The long road to Tzaneen
On a Sunday morning, before sunrise, two busses were on their way from Stellenbosch to Bloemfontein, a long drive especially if the bus is limited to 100km/h! As the busses went from town to town, more were picked up along the way and every time someone hopped on, the bus would come alive with chatter about the holiday. The buzz on the bus would never truly die for the two weeks, as friendships and bonds got stronger and time and sleep were exchanged for memories.
After a long day, we finally arrived at Bloemfontein where a fire was started, and we made supper and chatted around the fire as if we had not spent an entire day together until the fire went cold. This would become the evening norm for the entire tour with more and more classmates becoming friends.
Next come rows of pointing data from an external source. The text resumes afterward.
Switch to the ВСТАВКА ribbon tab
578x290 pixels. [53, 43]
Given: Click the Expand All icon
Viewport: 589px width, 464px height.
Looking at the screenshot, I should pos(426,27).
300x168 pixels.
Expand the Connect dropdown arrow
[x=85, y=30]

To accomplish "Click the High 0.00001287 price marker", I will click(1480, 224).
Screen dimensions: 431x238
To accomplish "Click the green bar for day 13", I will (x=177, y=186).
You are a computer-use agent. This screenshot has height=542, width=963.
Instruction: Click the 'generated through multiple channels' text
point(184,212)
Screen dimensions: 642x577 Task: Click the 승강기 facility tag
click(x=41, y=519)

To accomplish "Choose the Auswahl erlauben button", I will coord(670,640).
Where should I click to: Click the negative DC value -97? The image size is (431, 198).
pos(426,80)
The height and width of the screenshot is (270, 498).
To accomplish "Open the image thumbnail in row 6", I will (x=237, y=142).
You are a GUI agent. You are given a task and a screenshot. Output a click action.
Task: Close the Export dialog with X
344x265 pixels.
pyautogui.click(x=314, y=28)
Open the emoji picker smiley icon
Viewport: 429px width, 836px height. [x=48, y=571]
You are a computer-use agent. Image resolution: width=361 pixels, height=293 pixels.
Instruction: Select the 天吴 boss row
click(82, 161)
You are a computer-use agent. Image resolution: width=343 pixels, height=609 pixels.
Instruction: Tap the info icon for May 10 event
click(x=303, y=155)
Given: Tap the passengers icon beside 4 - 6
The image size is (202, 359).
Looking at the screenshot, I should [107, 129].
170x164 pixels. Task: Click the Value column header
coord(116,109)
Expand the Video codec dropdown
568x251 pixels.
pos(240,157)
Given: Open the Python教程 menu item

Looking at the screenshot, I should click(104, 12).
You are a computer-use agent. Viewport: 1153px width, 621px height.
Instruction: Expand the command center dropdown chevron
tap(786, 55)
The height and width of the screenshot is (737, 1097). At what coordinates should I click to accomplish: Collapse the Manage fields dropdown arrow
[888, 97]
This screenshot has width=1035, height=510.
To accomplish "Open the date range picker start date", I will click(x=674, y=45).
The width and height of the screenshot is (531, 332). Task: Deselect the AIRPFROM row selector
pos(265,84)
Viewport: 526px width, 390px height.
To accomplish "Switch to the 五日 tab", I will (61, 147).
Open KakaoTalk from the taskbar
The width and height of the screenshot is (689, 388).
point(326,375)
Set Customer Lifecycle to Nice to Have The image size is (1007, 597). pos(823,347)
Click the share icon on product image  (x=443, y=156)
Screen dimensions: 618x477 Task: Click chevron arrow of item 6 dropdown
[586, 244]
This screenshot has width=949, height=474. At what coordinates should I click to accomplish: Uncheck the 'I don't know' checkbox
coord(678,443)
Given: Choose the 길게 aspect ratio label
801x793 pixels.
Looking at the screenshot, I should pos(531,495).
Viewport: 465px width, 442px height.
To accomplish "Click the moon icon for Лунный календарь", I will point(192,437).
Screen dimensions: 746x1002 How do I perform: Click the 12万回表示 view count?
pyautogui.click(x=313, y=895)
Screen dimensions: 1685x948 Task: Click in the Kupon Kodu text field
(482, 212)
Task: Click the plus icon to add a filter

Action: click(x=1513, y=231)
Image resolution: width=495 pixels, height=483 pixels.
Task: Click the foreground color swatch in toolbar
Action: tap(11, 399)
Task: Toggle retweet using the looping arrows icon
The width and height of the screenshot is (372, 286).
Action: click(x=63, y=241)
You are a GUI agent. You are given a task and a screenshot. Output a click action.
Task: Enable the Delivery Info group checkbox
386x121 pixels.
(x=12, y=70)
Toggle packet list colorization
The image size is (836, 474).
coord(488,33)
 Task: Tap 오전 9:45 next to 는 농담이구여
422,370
The next morning, on our way to Tzaneen, a phrase stuck and was used for the entire duration of the tour, although neither the exact meaning nor the origin of the phrase is known. It was used as a means of agreement, the infamous “Heyy Heyy Bloemfonteeein".
Then finally we arrived at OR Tambo International Airport where we met up with the rest of the students and left for Tzaneen. On the way emails about rewrite results were received, somehow all who took the rewrite were in the same bus. Some were hesitant to look but before long everyone could not wait anymore and had a look. Luckily everyone passed and it had to be celebrated right then and there, in the controversial student manner. After many stops for bathroom breaks, we eventually made it to Tzaneen.
The tour officially starts
On the first official day of the tour we visited the Merensky Mill where eucalyptus saw logs are processed, for most of the students it was a first time in a mill that processes something other than pine. The tour of the facility was very informative, and the staff were friendly and passionate about what they do. We also visited the nursery and got a lesson on tree breeding and visited a planting operation.
For lunch we went to a braai facility near a stream under large indigenous trees, with the people working for Merensky, we got to know them and in the end all of us felt reassured about the field of study we chose. The beauty of our surroundings surprised those who had never been in the area before.
The second day we visit the SAFCOL in Tzaneen which has a very big plantation. It has the highest planted eucalypt tree and good conservation areas with waterfalls. Driving around, visiting all the sites it become obvious the foresters most likely work in the best environments.
The next day of the tour we drove to Sabie and stopped at various scenic points, like God's Window and Blyde River Canyon.
When we arrived in Sabie there was still some daylight left so some decided to play a bit of stinger. This made for some nice bruises the next day and become a tradition.
We also visited SAFCOL in Sabie and we saw where they monitor fires and what computer programmes, cameras etc they use as fires are a huge threat. We learnt that the planted species have changed from P. Patula to P. Patula x P. Tech Hi/Low, because P. Patula is affected by fusarium. We found out that the planting of these and other hybrid species are a research project the SAFCOL is working on with other companies, like Sappi.
There were no official plans, so we explored our surrounding waterfalls, tourist attractions, rested and those who lived nearby visited their homes. There were 2 birthdays celebrated on the Sunday.
The final week
On Monday morning we visited the York Timbers sawmill and plywood mill in Sabie. As this is the only plywood mill in South Africa this was also a first for all of us. All the people giving the tour were alumni so they were very friendly and answered all the questions we could possibly have had. That afternoon the we were treated to a supper by York Timbers at Ligna Lodge, and we mingled with the alumni.
The next day we went to Sappi Sabie where we visited some of their plantations, got a lecture on tree breeding, learnt some of their trials and walked away with new hard hats and safety vests, excited to visit their sawmill and see the next step of processing, two days later.
On Wednesday we drove from Sabie to the Ngodwana mill of Sappi, first we visited the nursery of where they produce millions of seedlings for some of the plantations, this was very well presented and the scale of operations was impressive, after this we had a lecture about the mill and received a bus tour of the mill. The incredible size of the operations at the Ngodwana mill were very impressive as well as the massive loads of logs, mountains of chips and the huge buildings.
After this we drove to York Timbers in Chrissiesmeer where we spent the last two nights.
The next morning, we went to see some of the York Timbers plantations in the area, we also saw a mechanized harvesting and mulching operations.
At the end of the day two of the people that worked for York visited us as we spent our last night of the tour together around a fire, so we also got to know them a bit better. The next morning, we drove from Chrissiesmeer to Johannesburg dropping off some of the students and then continued until finally reaching Gariep and had one last supper together.
The next morning, we drove back to Stellenbosch, everyone was tired after the tour, but the little sleep was 100% worthwhile as the memories made and the friendships formed and strengthened will last a lifetime.